Fred Oliveira disse...

Parabéns pela postagem. Considero um verdadeiro achado o texto sobre jornalismo investigativo. Estou iniciando uma pesquisa sobre a policia carioca nos anos 60/70 e a minha admiração pelo jornalista Octávio Ribeiro aumenta a cada releitura. Agradeço qualquer nova contribuição. Frederico Oliveira

Fred Oliveira disse...

Parabéns pela postagem. Estou iniciando uma pesquisa sobre o jornalismo investigativo nos anos 60/70 e a minha admiração a Octávio Ribeiro cresce a cada releitura. Agradeço qualquer nova postagem. Frederico

Anônimo disse...

Interessante a postagem. Também cheguei a este blog via Marcia Rodrigues. Mulher muito bonita. Somente hoje, mais de 34 anos após o crime, descobri que era irmã da Claudia Lessin do rumoroso caso dos anos 70. O que achei mais curioso é que a percepção geral que ficou, em função da desinformação causada pelo tráfico de influências denunciado no post, foi mesmo a de que Claudia morreu por overdose e teve seu corpo desovado, e não que foi estuprada e assassinada. Somente hoje, relendo o caso por vias tortas tomei noção da "verdadeira" verdade.

Anônimo disse...

Desculpe amigo, MAS CLAUDIA ERA VICIADA , E MUITO. Leia o livro PORQUE" GEORGES KOUR FOI ABSOLVIDO", E VEJA QUE A HISTORIA NÃO FOI BEM ASSIM.FATO

Anônimo disse...

Ow anônimo, FATO é o kct, só pq vc quer. Livro de advogado que se atêm a questões TÉCNICAS e não de fato ? kkkkk Fala sério. Não importa que ela fosse viciada, denegrir a imagem de uma morta é mole, seu retardado defensorzinho de bandidos. Deve ser parente do cabalereirozinho ou do traficante suíço. O único fato comprovado é que ela foi estuprada e morta. Há testemunhos de ela e os dois acusados andando na Niemeyer e o laudo cadavérico não encontrou vestígios de droga no organismo da garota e ponto final, não há mais discussão possível a partir disso.
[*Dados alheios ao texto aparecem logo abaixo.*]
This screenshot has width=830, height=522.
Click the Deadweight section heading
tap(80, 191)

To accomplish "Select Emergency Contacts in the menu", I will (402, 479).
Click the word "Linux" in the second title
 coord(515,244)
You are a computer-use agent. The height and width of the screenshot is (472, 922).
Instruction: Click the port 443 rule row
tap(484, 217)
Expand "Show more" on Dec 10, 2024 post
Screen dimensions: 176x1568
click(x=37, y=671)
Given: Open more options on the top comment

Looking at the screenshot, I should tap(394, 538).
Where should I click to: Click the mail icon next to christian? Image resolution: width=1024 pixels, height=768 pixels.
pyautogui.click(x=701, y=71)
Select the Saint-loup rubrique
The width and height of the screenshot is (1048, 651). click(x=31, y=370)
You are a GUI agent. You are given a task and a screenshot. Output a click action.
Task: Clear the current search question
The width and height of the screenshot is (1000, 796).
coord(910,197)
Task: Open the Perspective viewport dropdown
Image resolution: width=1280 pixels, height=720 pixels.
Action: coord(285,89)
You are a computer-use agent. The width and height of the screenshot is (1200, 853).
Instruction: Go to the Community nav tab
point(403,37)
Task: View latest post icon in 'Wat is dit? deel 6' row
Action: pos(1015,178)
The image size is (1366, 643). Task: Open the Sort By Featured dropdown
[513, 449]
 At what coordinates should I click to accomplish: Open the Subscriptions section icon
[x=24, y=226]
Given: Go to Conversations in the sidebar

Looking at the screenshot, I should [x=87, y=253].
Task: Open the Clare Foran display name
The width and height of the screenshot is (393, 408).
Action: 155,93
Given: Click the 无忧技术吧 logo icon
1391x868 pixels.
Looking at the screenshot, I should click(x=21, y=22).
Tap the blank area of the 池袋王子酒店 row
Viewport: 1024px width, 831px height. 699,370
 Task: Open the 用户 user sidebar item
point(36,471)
E mais, numa época em que empresários figurões tinham ligações promíscuas com o regime militar e abafavam na base dos conchavos as investigações. O pai do Michel comprou tudo quanto foi policial que pôde para que facilitassem a sua fuga e os próprios advogados contratados inicialmente desistiram do caso por não verem sustentação na versão que o Michel apresentou em sua defesa. Vai chupar cano de revólver, bichona!

Claudio Rezenha disse...

Eu só gostaria de saber se esses caras conseguem dormir!